··· Excerpted data ···

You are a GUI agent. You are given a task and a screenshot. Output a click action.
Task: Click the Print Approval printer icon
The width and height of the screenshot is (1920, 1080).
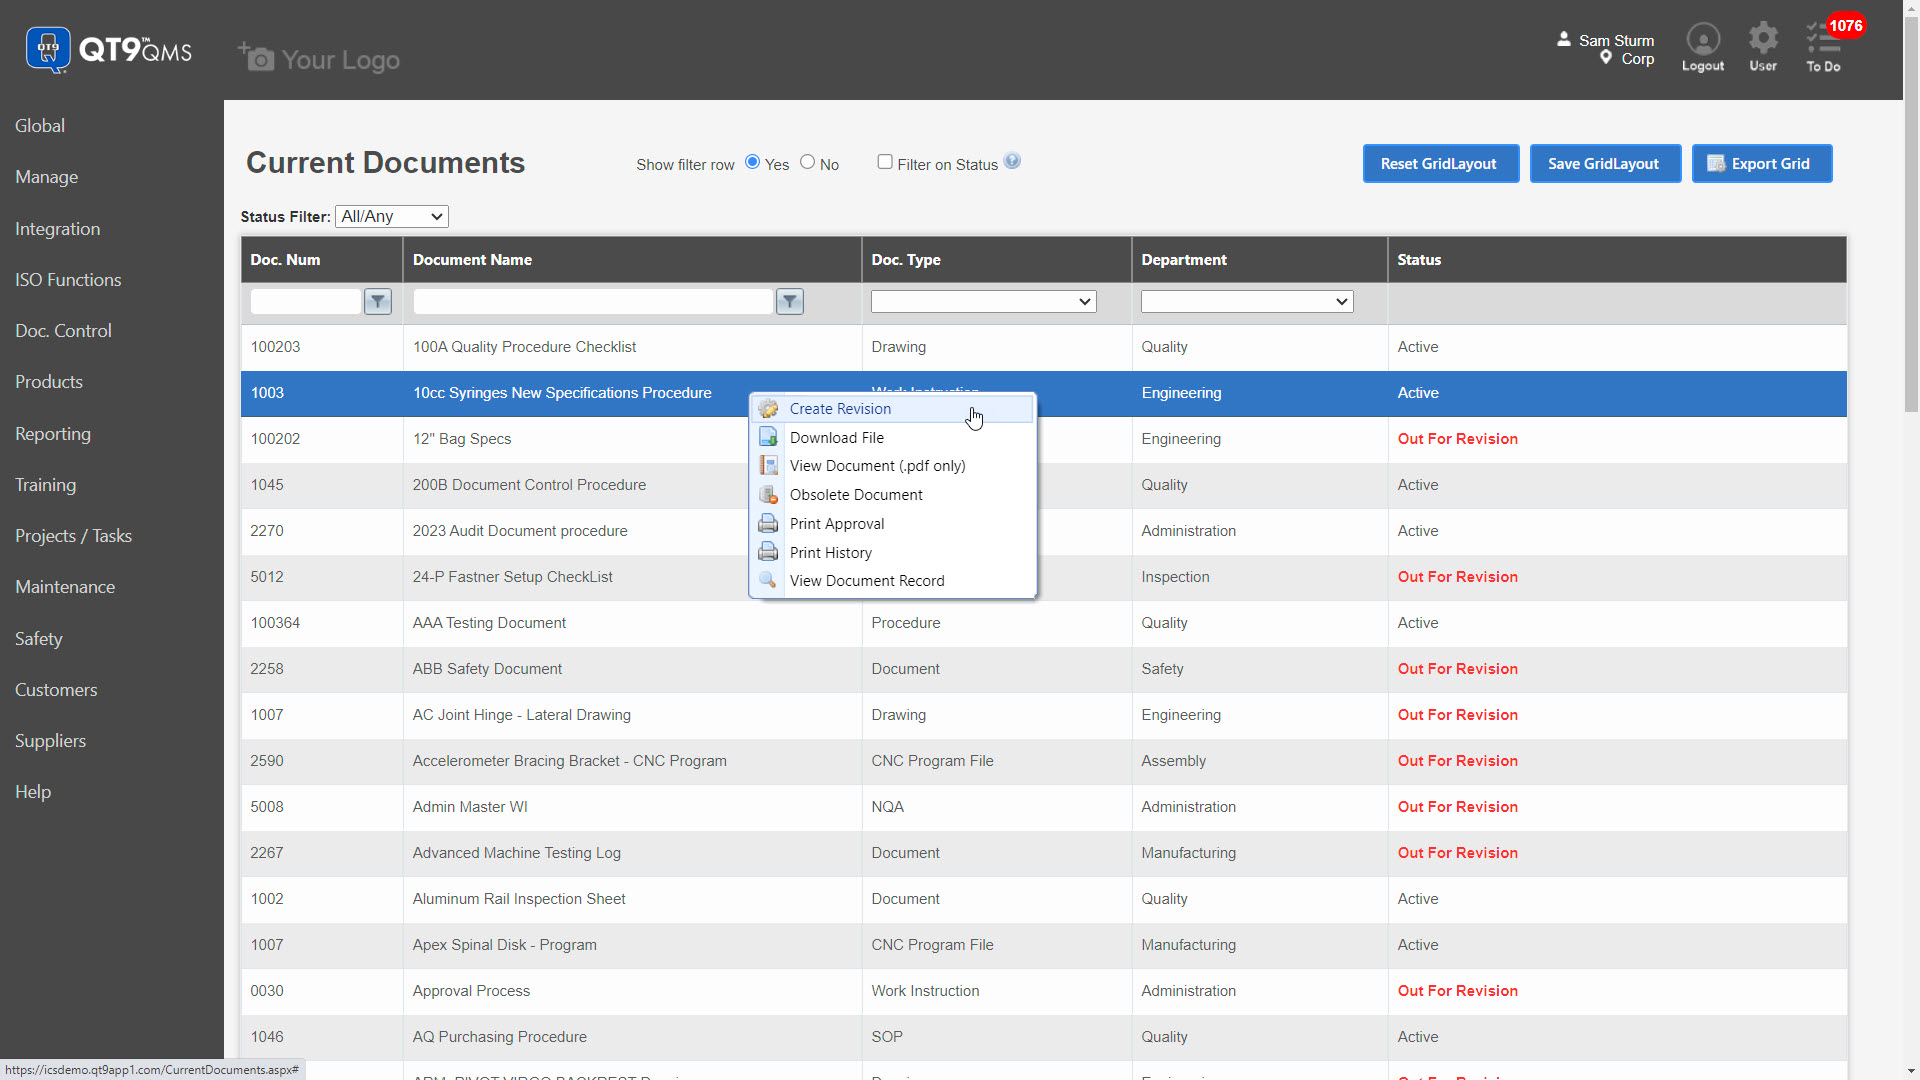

···
··· Excerpted data ···

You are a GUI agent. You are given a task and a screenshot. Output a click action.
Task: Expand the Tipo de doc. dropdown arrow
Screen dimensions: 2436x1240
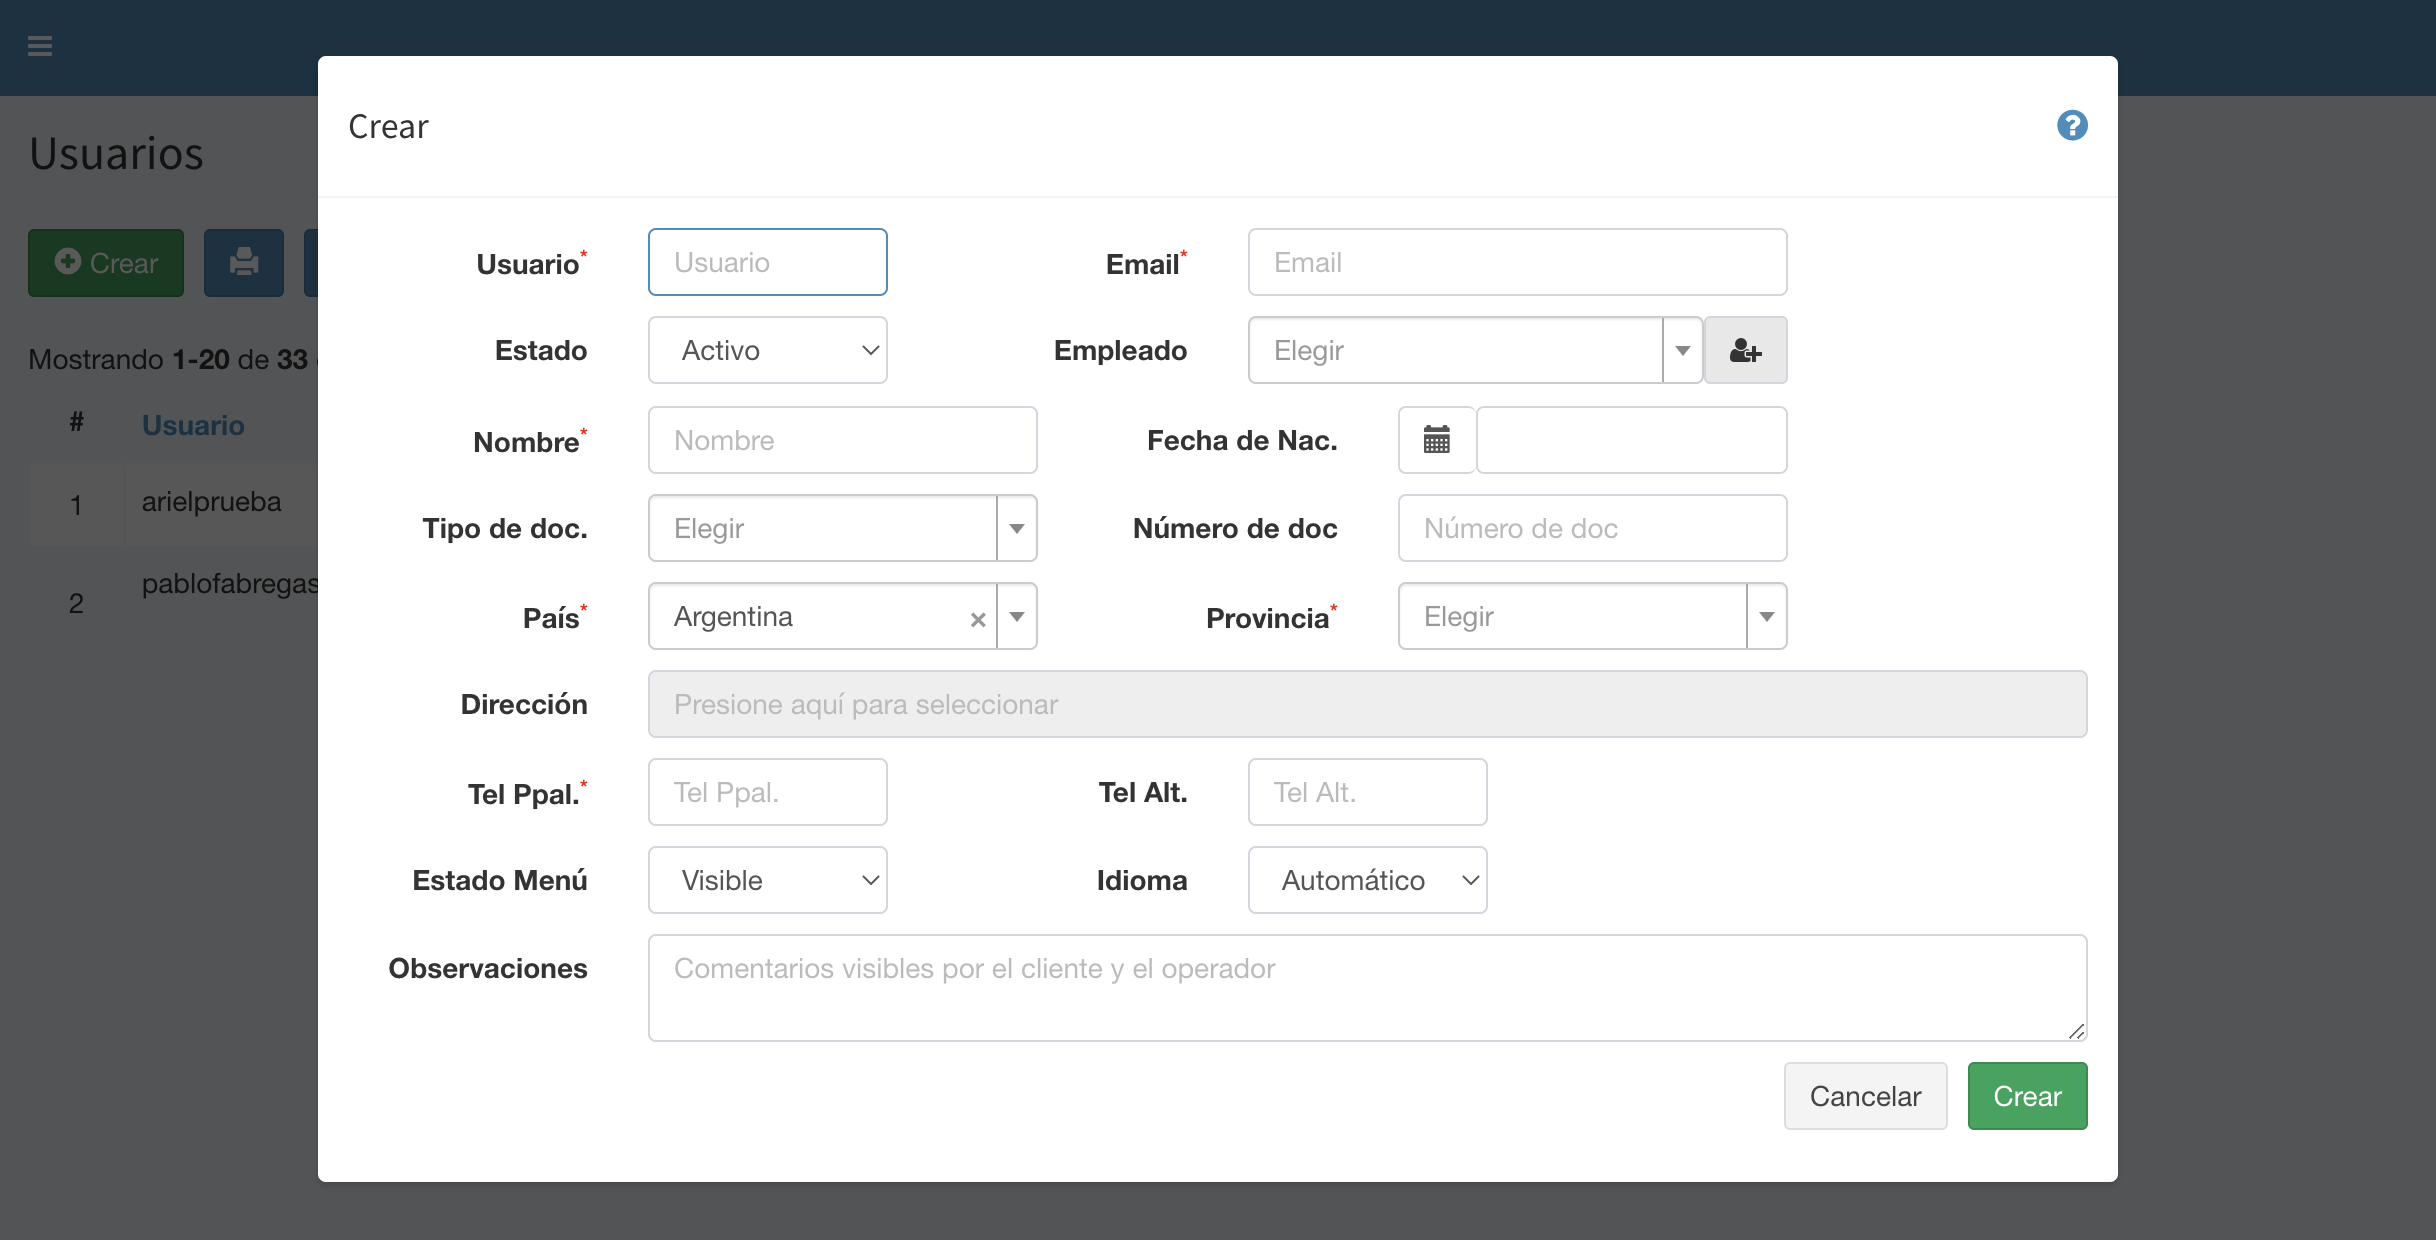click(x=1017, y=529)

···
··· Excerpted data ···

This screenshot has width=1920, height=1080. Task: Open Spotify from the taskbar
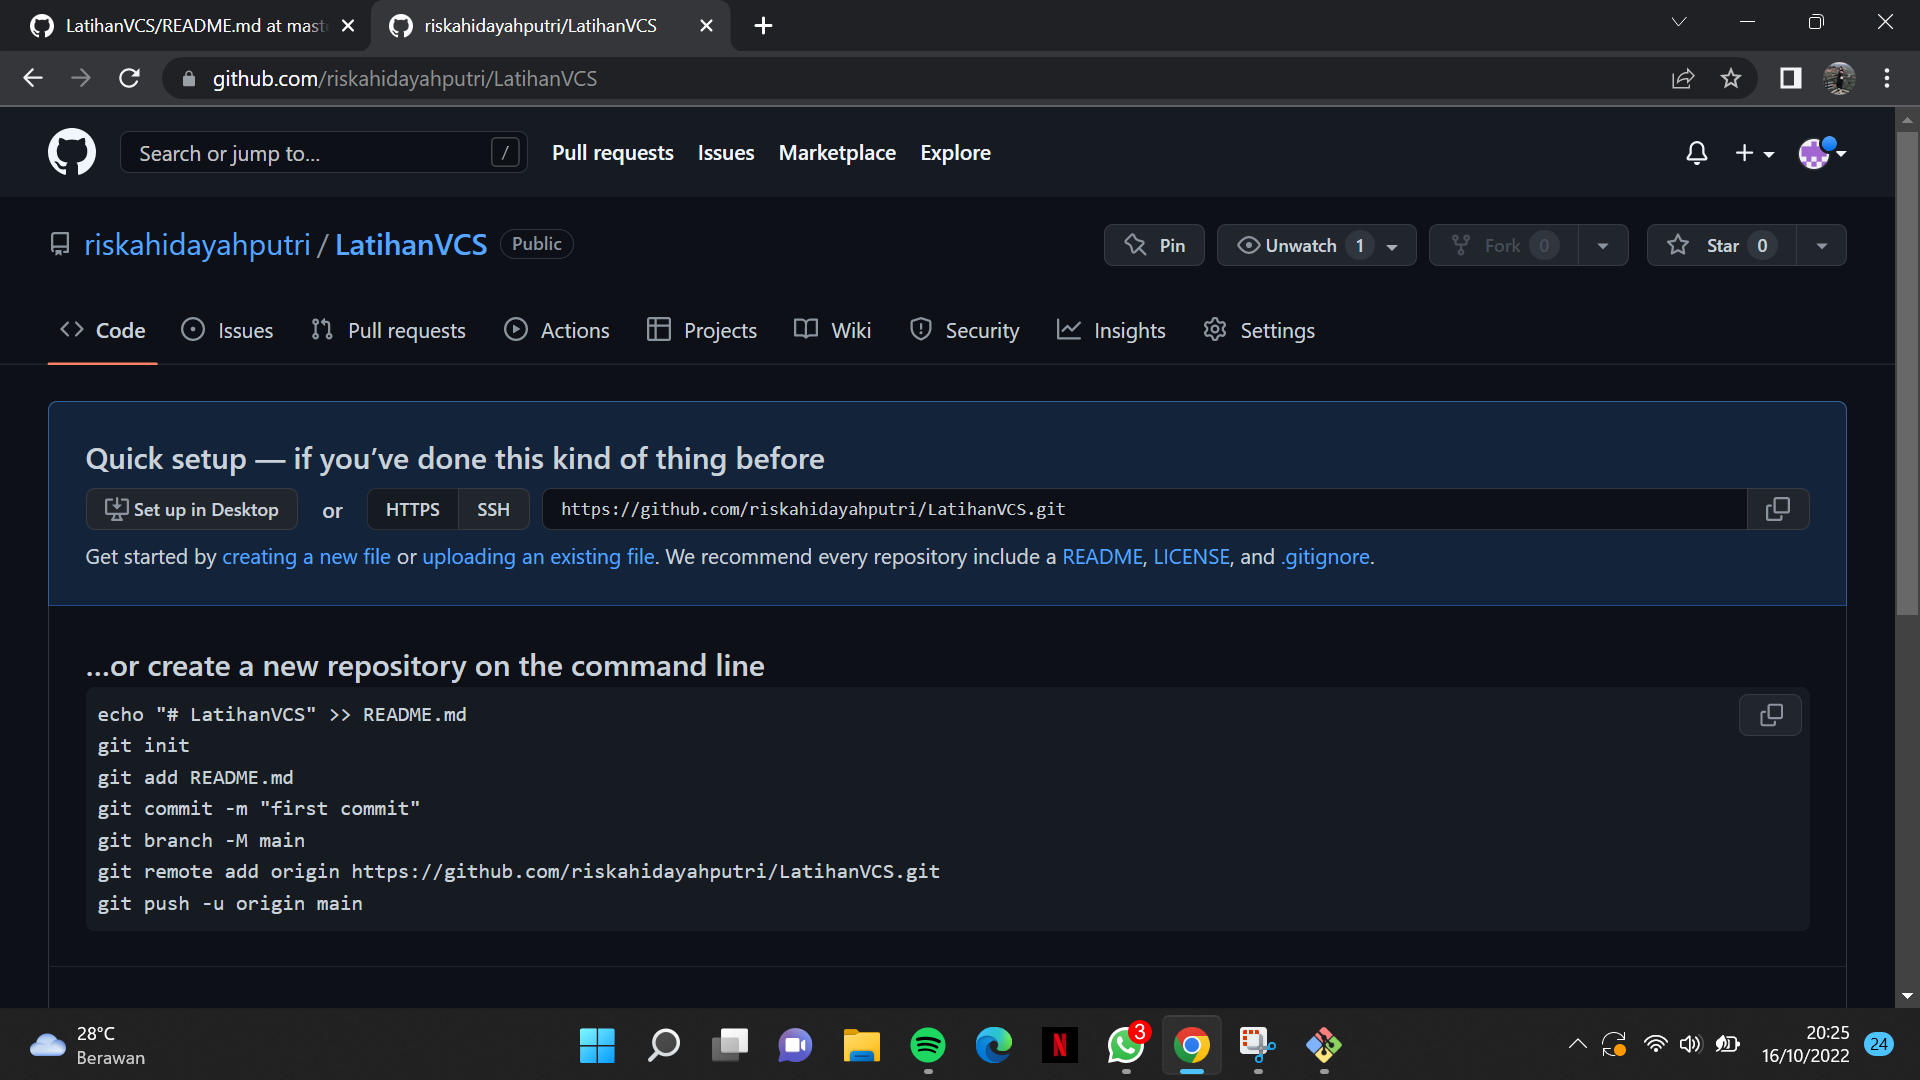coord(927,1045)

···

Your objective
Retype, in the same exact form, the lines of the material above from the line holding "Task: Click the Print Approval printer icon" through the line holding "The width and".

Answer section
Task: Click the Print Approval printer icon
The width and height of the screenshot is (1920, 1080).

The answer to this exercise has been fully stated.